**What you have to do:**
Your task is to repeat the entries exactly from their first line through the line with "热点关注 (586, 2425)", and to stop there.

**Source material:**
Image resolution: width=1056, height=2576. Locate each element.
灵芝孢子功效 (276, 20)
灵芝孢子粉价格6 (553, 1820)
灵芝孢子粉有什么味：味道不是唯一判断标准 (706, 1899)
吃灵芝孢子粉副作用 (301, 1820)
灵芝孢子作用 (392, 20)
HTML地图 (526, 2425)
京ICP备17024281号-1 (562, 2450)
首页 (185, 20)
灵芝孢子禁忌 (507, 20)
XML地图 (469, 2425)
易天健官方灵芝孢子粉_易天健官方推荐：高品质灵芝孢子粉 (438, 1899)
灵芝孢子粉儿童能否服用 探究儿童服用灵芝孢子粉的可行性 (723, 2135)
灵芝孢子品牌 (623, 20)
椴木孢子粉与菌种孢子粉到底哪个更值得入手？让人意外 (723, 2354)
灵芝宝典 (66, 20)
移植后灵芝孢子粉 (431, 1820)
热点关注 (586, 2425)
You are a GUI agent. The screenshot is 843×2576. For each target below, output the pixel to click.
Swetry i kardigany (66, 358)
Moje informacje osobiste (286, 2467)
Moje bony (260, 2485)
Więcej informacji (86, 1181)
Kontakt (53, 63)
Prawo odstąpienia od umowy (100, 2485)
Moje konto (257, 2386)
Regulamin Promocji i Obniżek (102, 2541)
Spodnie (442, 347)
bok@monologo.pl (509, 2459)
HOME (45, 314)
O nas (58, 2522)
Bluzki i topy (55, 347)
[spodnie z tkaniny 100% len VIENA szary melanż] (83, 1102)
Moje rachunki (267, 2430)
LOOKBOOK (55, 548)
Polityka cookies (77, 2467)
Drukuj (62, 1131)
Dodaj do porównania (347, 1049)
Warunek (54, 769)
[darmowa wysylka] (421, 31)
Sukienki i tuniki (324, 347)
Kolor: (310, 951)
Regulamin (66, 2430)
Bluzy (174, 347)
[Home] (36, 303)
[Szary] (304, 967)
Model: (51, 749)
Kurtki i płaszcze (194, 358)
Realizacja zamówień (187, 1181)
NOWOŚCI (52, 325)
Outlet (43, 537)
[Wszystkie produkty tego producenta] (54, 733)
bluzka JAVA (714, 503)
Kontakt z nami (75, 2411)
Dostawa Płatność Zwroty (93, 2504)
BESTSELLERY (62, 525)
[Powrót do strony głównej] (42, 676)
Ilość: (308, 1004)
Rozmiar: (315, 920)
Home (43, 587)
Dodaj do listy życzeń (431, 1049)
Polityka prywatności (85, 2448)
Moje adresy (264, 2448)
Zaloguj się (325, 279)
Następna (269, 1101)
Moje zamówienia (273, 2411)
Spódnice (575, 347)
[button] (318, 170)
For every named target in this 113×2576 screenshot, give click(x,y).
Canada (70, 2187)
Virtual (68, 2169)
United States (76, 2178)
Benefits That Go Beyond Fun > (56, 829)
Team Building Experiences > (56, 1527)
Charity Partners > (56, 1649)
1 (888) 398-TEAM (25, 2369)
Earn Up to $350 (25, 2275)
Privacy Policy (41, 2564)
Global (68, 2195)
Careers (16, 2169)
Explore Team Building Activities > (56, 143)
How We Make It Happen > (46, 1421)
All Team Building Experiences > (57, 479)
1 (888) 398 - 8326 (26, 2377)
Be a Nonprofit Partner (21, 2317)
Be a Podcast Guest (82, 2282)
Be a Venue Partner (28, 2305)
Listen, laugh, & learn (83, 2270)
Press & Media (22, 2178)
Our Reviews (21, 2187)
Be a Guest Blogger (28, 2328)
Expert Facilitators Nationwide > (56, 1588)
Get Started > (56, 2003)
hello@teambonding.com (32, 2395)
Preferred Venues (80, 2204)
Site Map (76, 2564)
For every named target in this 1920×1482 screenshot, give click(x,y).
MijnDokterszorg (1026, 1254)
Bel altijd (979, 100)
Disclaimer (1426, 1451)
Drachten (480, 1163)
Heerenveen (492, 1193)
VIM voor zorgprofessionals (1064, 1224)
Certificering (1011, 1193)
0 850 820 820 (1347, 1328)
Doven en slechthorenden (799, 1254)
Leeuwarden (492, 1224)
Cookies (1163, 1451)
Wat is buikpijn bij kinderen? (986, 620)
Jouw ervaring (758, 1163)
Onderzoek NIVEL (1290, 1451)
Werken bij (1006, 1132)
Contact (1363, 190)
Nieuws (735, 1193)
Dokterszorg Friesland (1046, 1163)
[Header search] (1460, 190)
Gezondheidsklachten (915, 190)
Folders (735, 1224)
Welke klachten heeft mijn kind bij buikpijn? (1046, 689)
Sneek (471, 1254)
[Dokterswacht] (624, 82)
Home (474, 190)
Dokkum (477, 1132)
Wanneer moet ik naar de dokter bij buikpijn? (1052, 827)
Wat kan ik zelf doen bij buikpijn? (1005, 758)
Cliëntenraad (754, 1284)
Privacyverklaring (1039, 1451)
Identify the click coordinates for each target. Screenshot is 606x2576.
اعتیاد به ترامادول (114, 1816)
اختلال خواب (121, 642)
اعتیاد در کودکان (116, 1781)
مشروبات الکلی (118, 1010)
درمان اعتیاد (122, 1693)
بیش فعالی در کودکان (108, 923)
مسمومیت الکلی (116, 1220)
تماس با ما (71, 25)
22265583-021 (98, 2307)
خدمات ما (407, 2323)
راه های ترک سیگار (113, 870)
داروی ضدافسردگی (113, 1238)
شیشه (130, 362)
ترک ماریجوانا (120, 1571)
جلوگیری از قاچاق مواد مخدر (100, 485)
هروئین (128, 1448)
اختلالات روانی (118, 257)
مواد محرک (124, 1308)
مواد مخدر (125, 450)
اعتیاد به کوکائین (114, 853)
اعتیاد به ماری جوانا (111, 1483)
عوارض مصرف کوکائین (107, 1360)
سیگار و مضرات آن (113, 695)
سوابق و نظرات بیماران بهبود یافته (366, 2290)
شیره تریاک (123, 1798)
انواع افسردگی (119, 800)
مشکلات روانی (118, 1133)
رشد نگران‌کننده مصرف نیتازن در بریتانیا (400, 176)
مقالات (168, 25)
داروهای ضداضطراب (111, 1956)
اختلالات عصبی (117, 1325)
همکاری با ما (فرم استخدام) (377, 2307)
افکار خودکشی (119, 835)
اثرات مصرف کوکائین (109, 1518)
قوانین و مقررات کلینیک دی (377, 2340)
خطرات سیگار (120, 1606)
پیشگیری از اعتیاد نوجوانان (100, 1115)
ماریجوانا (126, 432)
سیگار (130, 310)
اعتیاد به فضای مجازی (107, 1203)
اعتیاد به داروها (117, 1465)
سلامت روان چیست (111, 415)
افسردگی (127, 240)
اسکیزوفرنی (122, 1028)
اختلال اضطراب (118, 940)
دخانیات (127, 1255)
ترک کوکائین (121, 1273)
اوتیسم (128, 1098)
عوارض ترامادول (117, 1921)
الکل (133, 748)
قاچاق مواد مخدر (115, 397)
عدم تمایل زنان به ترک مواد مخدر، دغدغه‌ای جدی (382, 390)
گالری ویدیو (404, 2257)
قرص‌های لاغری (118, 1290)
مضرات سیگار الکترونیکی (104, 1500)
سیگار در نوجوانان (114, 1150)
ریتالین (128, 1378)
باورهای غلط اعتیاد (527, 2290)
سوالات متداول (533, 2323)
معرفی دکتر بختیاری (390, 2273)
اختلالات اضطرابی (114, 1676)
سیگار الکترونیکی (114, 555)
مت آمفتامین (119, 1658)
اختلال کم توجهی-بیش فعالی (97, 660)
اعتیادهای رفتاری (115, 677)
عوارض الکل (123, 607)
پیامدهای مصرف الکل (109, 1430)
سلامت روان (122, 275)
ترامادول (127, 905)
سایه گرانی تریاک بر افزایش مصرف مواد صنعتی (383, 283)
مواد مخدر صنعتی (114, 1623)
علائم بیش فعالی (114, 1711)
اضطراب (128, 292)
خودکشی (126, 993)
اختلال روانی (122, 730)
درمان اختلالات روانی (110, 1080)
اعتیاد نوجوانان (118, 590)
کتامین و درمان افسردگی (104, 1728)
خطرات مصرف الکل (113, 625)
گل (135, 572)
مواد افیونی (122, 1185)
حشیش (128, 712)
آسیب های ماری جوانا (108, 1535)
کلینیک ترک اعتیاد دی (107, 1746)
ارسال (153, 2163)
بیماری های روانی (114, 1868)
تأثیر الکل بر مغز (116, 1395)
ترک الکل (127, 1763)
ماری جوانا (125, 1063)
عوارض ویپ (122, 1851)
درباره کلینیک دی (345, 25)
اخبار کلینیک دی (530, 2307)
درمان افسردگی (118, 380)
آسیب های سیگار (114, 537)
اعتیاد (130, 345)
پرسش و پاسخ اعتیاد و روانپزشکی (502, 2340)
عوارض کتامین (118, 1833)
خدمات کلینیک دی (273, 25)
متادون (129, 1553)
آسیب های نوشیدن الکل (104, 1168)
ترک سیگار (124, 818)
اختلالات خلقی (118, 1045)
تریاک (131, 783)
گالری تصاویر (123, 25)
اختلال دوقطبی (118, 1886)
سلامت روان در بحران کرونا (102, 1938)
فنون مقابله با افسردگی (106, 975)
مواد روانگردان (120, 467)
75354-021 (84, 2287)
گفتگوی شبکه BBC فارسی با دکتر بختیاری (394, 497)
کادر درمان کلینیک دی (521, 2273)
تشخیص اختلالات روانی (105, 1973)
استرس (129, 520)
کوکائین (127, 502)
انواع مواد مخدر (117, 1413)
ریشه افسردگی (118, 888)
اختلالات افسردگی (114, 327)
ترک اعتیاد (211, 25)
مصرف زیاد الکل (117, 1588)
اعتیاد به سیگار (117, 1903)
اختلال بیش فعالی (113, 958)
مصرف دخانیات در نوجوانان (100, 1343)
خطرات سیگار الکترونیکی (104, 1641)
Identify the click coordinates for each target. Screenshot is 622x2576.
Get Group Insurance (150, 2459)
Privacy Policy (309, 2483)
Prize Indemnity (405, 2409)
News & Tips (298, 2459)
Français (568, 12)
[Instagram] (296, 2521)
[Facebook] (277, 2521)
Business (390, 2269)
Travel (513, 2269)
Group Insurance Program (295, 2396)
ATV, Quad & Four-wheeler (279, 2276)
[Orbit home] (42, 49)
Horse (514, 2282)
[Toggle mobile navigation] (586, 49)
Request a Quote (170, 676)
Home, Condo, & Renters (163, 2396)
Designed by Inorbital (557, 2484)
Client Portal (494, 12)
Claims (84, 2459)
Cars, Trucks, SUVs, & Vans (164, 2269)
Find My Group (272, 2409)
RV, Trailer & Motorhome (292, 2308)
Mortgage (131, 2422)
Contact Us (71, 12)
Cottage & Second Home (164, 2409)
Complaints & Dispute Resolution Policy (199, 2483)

**Solution to this problem:**
Image resolution: width=1056, height=2576. Locate each element.
灵芝孢子功效 (276, 20)
灵芝孢子粉价格6 (553, 1820)
灵芝孢子粉有什么味：味道不是唯一判断标准 (706, 1899)
吃灵芝孢子粉副作用 (301, 1820)
灵芝孢子作用 (392, 20)
HTML地图 (526, 2425)
京ICP备17024281号-1 (562, 2450)
首页 (185, 20)
灵芝孢子禁忌 (507, 20)
XML地图 (469, 2425)
易天健官方灵芝孢子粉_易天健官方推荐：高品质灵芝孢子粉 (438, 1899)
灵芝孢子粉儿童能否服用 探究儿童服用灵芝孢子粉的可行性 (723, 2135)
灵芝孢子品牌 (623, 20)
椴木孢子粉与菌种孢子粉到底哪个更值得入手？让人意外 (723, 2354)
灵芝宝典 (66, 20)
移植后灵芝孢子粉 (431, 1820)
热点关注 (586, 2425)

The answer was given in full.